区はホームページやツイッターで避難勧告を周知。ほかにも、対象のうち事前に登録していた38世帯にFAXを送付した。
施設に3世帯5人
避難場所として清水ヶ丘地域ケアプラザ、永田地区センター、六ツ川一丁目コミュニティハウス、南区役所の4カ所を開設。区総務課によると、地区センターに同日午後7時前に1世帯2人、コミュニティハウスには10時前に1人、ケアプラザには10日午前0時前に1世帯2人が避難した。いずれも10日午前7時ごろまでに避難所を出たという。
人、建物被害なし
10日午後3時38分に土砂災害警戒情報が解除されたのと同時に避難勧告も解除された。永田北2丁目と清水ヶ丘の崖で土砂流出が起きたが、人や建物に被害はなかった。

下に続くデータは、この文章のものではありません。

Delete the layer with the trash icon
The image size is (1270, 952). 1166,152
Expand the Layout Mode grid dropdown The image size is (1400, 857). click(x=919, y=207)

避難勧告が出た291世帯のうち、避難したのは3世帯5人にとどまった。永田北1丁目の勧告対象世帯の女性は「テレビで土砂災害警戒情報を知り、勧告が出たと分かった」と話すも「ここにいても大丈夫だと思う」と避難しなかった。
南太田4丁目に住む女性は9日午後4時ごろ、本紙の取材で勧告が出ていることを初めて知った。「対象地域だと分かっていたが、勧告があることを意識していなかった」と明かす。
周知方法に課題
区総務課は避難所に来たのが5人だったことを「勧告中に雨が上がったりして安全だと思っていた方が多かったのかも」と分析。避難勧告の周知方法については「課題を残した」としている。「登録すれば区から避難勧告を知らせるFAXが届くことやテレビなどの情報に注意してほしいということを伝えたい」とし、近日中に対象世帯にポスティングを行い、住民への呼びかけを強める方針だ。